Update: 30 June 2021
Data presented at EHA2021 from the phase 2a clinical trial for the safety and efficacy of IMR-687 in 93 SCD patients showed that:
- IMR-687 was well-tolerated as a monotherapy and in combination with hydroxyurea
- Lower and less frequent rates of VOC: Patients treated with IMR-687 reported at least 169 days between the onset of treatment and their first VOC (compared to 87 days reported by the placebo group).
Update: 08 January 2021
Two case reports from the ongoing IMR-687 Phase 2a open label extension (OLE) clinical trial in adult patients with sickle cell disease (SCD) were presented at ASH2020:
- Patients were treated for more than 6 months, demonstrating higher HbF percentage and F-cell increases compared to baseline when treated with IMR-687, as a monotherapy or in combination with stable dose hydroxyurea (HU).
- Treatment with IMR-687 was also associated with improvements in clinical outcomes and red cell markers, including hemoglobin (Hb) levels and measures of haemolysis in both patients.
- IMR-687 was well tolerated by both patients.
Update: 05 November 2020
- The European Commission has granted orphan drug designation to IMR-687 for SCD.
- IMR-687 had already received the designations of orphan drug, fast track, and rare pediatric diseasefrom the S. Food and Drug Administration for SCD.
Update: 25 August 2020
Data from the ongoing Phase 2a clinical trial of IMR-687 in adult patients with sickle cell disease (SCD) were presented at the 25th European Hematology Association (EHA) Annual Congress. The data from demonstrated that IMR-687, an oral, once-a-day treatment was safe and well tolerated as a monotherapy and in combination with hydroxyurea (HU). In the higher dose cohort, IMR-687 monotherapy showed an increase in fetal hemoglobin (HbF), as well as a dose-dependent increase in HbF levels in adult patients with SCD.

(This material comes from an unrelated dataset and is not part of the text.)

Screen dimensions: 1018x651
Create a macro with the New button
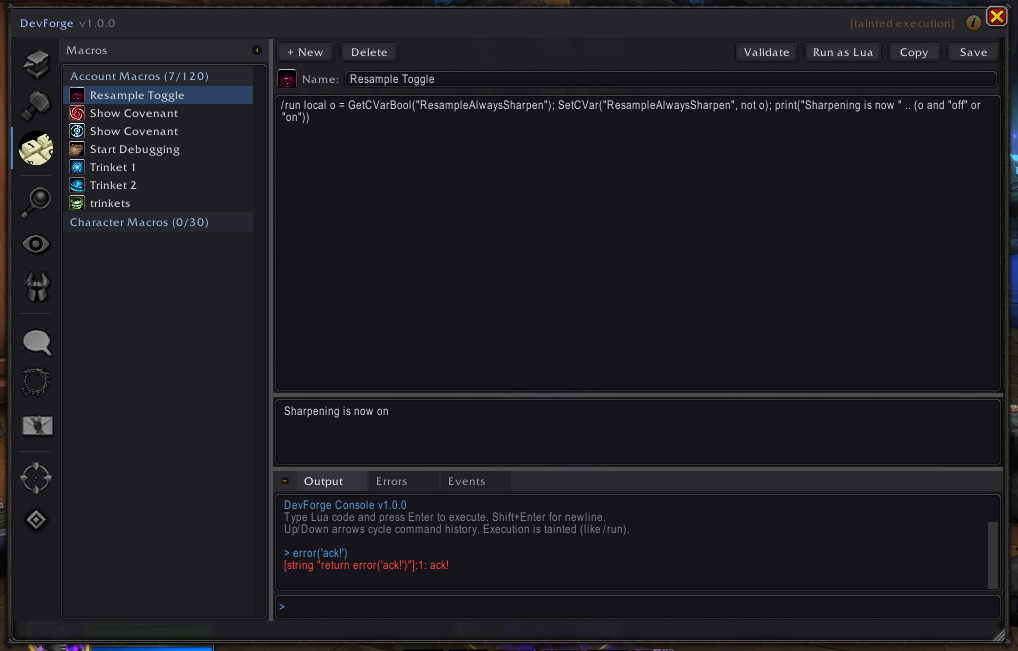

Ardent IMR-687 Phase 2b Clinical Trial: A global, randomized, double-blind, placebo-controlled, multicenter Ardent Phase 2b clinical trial will enroll approximately 99 adult patients with sickle cell disease (SCD). The planned primary efficacy objective is to evaluate the proportion of all patients with fetal hemoglobin (HbF) response, defined as an increase of 3% in HbF.
- First patient dosed.
Update: 31 May 2020
- Interim data from the ongoing Phase 2a study of IMR-687 in patients with SCD will be presented at EHA25 Congress to be held in June.
- Enrolment in the trial was completed in January 2020.
- Final data will be announced in the fourth quarter of 2020.
Update: 31 March 2020
Based on the interim Phase 2a data, the initiation of two Phase 2b studies in the first half of 2020 are expected. One in in sickle cell disease and the other in beta thalassemia. Preliminary data from both studies are expected in the first half of 2021.